En Europe, 34 % des entreprises utilisent par exemple aujourd’hui le cloud ; une proportion en progression. « Cependant, le recours à l’IA et l’utilisation des mégadonnées [N.D.R. : analytique Big Data] ne représentent respectivement que 8 % et 14 % des entreprises », tempère la Commission. Pour mémoire, l’objectif qu’elle s’est fixé à l’horizon 2030 est de 75 % des entreprises.
Les écarts entre type d’organisation sont, de plus, très importants. Pour le cloud, 72 % des grandes entreprises y ont recours, contre seulement 40 % des PME. Toujours dans le cloud, 60 % des grands groupes auraient recours à des « services avancés » (terminologie qui désigne le SaaS et le PaaS) contre 33 % pour les PME.
Pour l’IA, ce sont à peine 7 % des PME européennes qui exploreraient ces technologies, contre 29 % pour les grands groupes. Un chiffre qui reste faible dans ces entreprises. Tout comme dans le Big Data où (seulement) un tiers des grandes entreprises exploiteraient réellement les « mégadonnées » au sens large – stockage et analytique – contre moins d’un sixième des PME.
Des PME aussi sous-équipées en ERP et en CRM, la France à la traîne
Dans les usages plus classiques de l’IT, les écarts – et les retards – sont tout aussi conséquents. Seuls 55 % des PME de l’UE auraient atteint un « niveau de numérisation de base » (sic) (« a basic level of digital intensity »).
Si 81 % des grands groupes européens disent utiliser un ou plusieurs ERPs, seuls 37 % des PME en seraient équipées. Idem pour le CRM avec un écart de 65 % à 34 %.
Enfin, les PME n’exploiteraient les possibilités du commerce électronique que « dans une mesure limitée » : 18 % seulement vendent en ligne (contre 38 % des grandes entreprises) et 9 % seulement réalisent des ventes transfrontalières en ligne (contre 24 % des grandes entreprises).
À noter que les PME françaises sont celles qui vendent le moins en ligne, avec leurs homologues roumaines et bulgares.
L’objectif global de numérisation des entreprises fixé par la Commission est d’au moins 90 % d’ici à 2030. Si les grandes organisations semblent en bonne voie, « près de la moitié des PME ne profite toujours pas des possibilités offertes par le numérique », résume-t-elle aujourd’hui.
Les entreprises françaises à la traîne
Toutes sociétés confondues, les disparités entre pays sont, là encore, importantes.
Constat amer pour la « Start-up Nation », la France est dans le peloton de queue de la numérisation des entreprises (21e sur 27), avec un taux de 30 % d’équipement en technologies IT, loin derrière les pays nordiques et les Pays-Bas (plus de 50 %), ou l’Irlande, l’Italie et l’Espagne (aux alentours de 40 %).

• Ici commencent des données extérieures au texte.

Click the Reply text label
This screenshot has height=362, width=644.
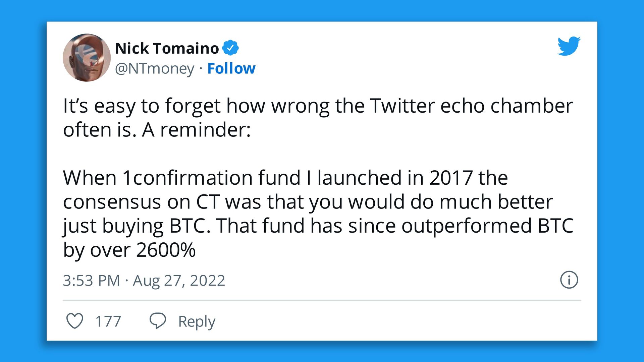(x=197, y=321)
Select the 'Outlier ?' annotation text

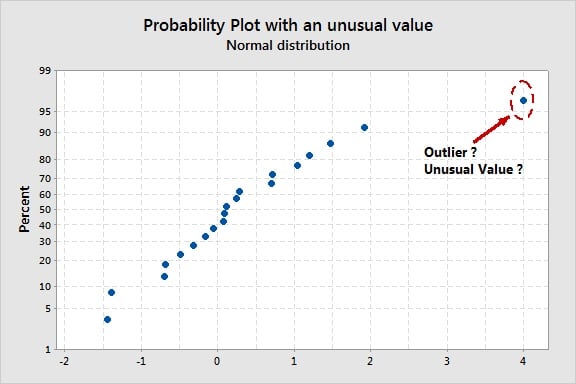tap(450, 152)
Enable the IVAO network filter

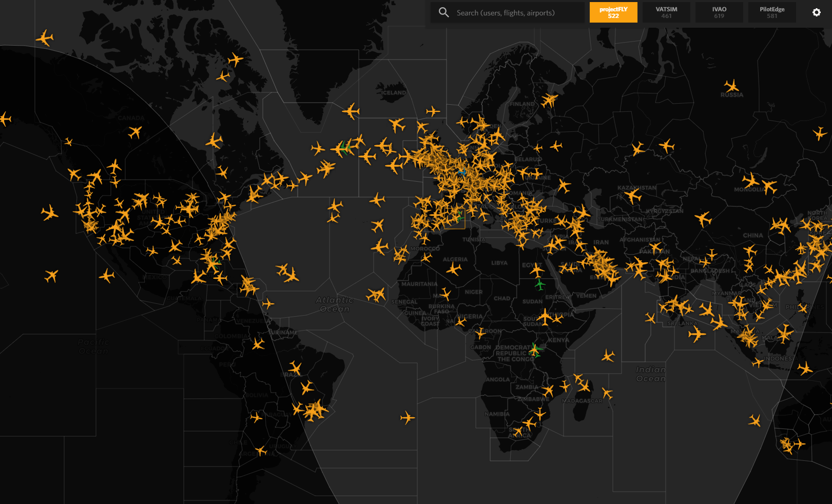[719, 12]
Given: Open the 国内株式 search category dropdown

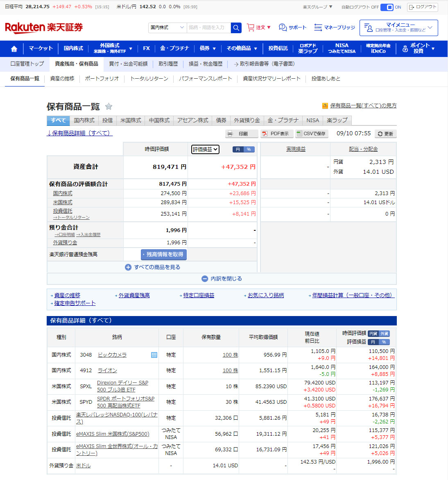Looking at the screenshot, I should 167,27.
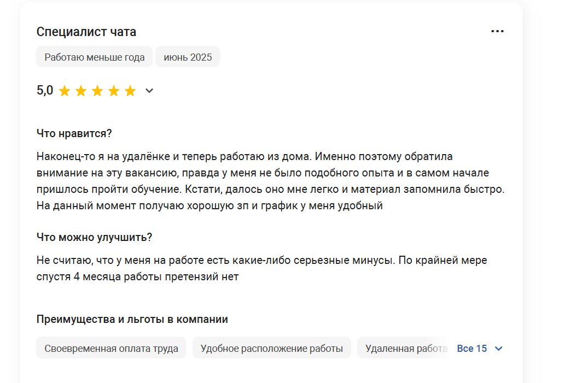Viewport: 588px width, 383px height.
Task: Click the first rating star
Action: pyautogui.click(x=65, y=91)
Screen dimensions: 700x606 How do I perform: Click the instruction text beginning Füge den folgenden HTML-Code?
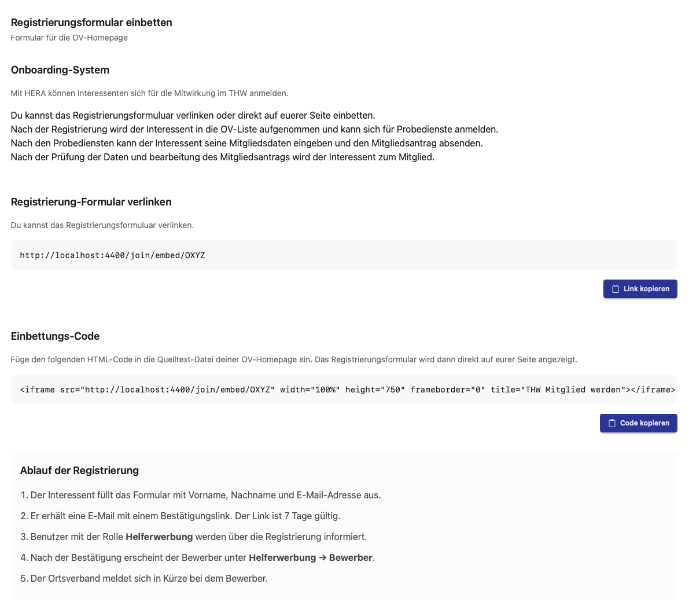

Si l’on inclut les autres critères de l’index DESI – les compétences, la qualité des réseaux et la numérisation des services publics –, la France (en tant que pays) remonte à la 12e place et se place dans la moyenne européenne.
Autrement dit, les entreprises sont aujourd’hui le parent pauvre de la transformation numérique française.